I futuri rapporti transatlantici saranno più squilibrati a favore degli Usa di quanto lo furono nella guerra fredda con l’Urss. Nella “nuova guerra fredda”, il teatro principale della rivalità fra gli Usa e la Cina è l’Indo-Pacifico. L'analisi di Carlo Jean

Molti parlano dell’autonomia strategica dell’Europa. Ne danno per scontati significato e obiettivi, senza affrontare né il problema della sua compatibilità con i mezzi e anche con la volontà politica disponibile, né dei suoi costi, tempi e reazioni internazionali. A monte, si pone il problema della definizione di un realistico ruolo dell’Europa nel mondo. Di quest’ultimo pudicamente non parlano. Ambiscono di trasformare l’Europa da “potenza normativa”, capace di effettuare mediazioni, che nessuno richiede, e di definire regole, che nessuno rispetta, in una potenza geopolitica, capace di determinare il proprio destino e d’influire sul futuro del mondo. La realtà è che essi sono consapevoli del declino europeo e del fatto che l’Europa nel 2050 avrà solo il 4% della popolazione e all’incirca il 10% del PIL mondiali. Il suo ruolo sarà perciò determinato da altri attori geopolitici e da forze che non solo non controlla, ma su cui anche non può influire se non marginalmente.

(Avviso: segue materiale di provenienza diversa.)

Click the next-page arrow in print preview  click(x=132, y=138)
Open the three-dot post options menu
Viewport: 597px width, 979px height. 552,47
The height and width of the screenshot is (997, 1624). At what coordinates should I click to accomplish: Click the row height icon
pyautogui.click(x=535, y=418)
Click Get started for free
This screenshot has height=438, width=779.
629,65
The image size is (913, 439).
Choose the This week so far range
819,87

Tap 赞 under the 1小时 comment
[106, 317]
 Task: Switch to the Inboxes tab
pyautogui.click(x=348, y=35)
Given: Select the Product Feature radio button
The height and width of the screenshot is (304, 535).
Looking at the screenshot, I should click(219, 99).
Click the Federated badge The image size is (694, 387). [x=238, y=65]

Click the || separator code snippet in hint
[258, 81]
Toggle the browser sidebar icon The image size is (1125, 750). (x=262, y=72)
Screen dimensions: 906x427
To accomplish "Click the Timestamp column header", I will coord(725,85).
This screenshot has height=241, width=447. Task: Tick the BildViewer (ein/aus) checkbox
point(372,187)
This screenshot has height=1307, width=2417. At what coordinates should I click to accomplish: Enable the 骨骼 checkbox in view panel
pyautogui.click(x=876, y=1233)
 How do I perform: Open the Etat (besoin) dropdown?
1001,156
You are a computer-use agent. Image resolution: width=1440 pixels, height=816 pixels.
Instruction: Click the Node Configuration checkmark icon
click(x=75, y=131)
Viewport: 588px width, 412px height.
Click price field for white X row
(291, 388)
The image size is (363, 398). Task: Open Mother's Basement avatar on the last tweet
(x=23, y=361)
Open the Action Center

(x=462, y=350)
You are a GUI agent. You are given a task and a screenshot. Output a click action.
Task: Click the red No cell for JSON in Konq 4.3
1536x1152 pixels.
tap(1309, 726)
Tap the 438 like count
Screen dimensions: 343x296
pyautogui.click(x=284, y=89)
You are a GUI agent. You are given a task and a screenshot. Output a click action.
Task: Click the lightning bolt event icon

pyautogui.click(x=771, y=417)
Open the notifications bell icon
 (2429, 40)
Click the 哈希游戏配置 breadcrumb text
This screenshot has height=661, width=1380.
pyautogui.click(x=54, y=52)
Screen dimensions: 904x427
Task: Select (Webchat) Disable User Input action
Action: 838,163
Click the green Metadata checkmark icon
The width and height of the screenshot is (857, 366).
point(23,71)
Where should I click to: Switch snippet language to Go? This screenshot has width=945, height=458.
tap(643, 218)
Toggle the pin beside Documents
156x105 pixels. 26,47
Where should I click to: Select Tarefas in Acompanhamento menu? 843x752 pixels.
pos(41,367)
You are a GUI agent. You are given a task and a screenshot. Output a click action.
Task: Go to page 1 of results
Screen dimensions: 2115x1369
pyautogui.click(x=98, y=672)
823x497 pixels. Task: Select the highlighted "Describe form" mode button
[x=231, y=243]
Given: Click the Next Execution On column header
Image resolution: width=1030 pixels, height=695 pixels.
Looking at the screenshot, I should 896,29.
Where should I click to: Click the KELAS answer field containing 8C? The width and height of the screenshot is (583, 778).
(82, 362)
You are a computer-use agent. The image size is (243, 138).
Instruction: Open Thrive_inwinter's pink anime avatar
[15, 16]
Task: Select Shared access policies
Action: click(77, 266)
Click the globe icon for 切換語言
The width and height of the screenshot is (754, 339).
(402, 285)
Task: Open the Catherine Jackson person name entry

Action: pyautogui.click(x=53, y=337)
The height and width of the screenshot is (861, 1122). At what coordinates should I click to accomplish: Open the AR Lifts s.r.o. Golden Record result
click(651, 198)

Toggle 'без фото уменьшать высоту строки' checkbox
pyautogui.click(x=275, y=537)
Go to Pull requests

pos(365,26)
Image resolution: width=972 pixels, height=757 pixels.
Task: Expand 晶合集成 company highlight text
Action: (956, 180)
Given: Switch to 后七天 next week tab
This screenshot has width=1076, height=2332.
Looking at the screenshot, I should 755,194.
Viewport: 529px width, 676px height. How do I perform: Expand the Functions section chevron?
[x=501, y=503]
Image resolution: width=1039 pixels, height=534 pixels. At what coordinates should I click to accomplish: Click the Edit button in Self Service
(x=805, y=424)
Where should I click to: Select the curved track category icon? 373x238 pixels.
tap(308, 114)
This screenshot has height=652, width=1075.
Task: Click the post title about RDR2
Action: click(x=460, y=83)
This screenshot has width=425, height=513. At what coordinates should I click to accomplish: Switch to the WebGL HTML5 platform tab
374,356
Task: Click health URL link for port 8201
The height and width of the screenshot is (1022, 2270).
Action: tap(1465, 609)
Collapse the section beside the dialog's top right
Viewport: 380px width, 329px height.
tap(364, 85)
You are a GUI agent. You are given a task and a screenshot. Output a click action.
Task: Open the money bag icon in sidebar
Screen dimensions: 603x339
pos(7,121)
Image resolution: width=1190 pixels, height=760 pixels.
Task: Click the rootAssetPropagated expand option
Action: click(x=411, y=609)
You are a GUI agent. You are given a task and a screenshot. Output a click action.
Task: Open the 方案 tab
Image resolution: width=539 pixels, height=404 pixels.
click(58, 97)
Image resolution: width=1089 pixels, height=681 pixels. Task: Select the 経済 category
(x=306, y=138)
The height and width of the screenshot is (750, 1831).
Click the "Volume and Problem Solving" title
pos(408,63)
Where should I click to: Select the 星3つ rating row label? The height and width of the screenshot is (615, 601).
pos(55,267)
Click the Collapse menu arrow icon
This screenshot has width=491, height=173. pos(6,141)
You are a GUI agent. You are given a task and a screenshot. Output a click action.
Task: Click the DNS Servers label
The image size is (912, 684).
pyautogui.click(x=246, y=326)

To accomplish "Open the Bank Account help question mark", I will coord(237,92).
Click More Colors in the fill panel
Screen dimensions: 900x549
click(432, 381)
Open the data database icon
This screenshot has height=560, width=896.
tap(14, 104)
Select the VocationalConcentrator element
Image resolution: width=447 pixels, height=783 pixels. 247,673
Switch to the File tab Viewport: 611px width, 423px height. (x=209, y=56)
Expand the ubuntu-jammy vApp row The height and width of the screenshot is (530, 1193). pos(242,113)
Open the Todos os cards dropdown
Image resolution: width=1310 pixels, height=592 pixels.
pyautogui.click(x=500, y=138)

Diversi esponenti politici europei sono rassegnati a tale declino. Lo ritengono ineluttabile. Rifiutano grandi visioni a lungo termine. Si concentrano sul presente. Si limitano a politiche che conservino quanto più a lungo possibile l’attuale tenore di vita dei popoli europei e la loro sicurezza, realizzata con l’“ombrello USA”. Altri vorrebbero cambiare la situazione. Ursula von der Leyen ha auspicato una Commissione “geopolitica”, che si proponga di promuovere un ruolo attivo dell’UE al suo interno e dell’Europa almeno nelle sue periferie. Emmanuel Macron – con la sua tesi sulla “morte cerebrale della NATO” – ha sostenuto la possibilità dell’autonomia e anche della sovranità europea nel campo della sicurezza e della difesa. La loro premessa sarebbe costituita da un’intesa paneuropea con Mosca, che ne impedisca l’alleanza con Pechino, pur mantenendo in vita un’Alleanza transatlantica adeguata ai tempi, cioè i legami con gli USA. Difficile è che gli USA – soprattutto con Biden che, a differenza di Trump, considera Mosca il nemico principale di Washington – possano accettare tale soluzione. Qualora gli USA dovessero ritirarsi, l’Europa si ridurrebbe rapidamente a semplice appendice di un’Eurasia dominata dalla Cina.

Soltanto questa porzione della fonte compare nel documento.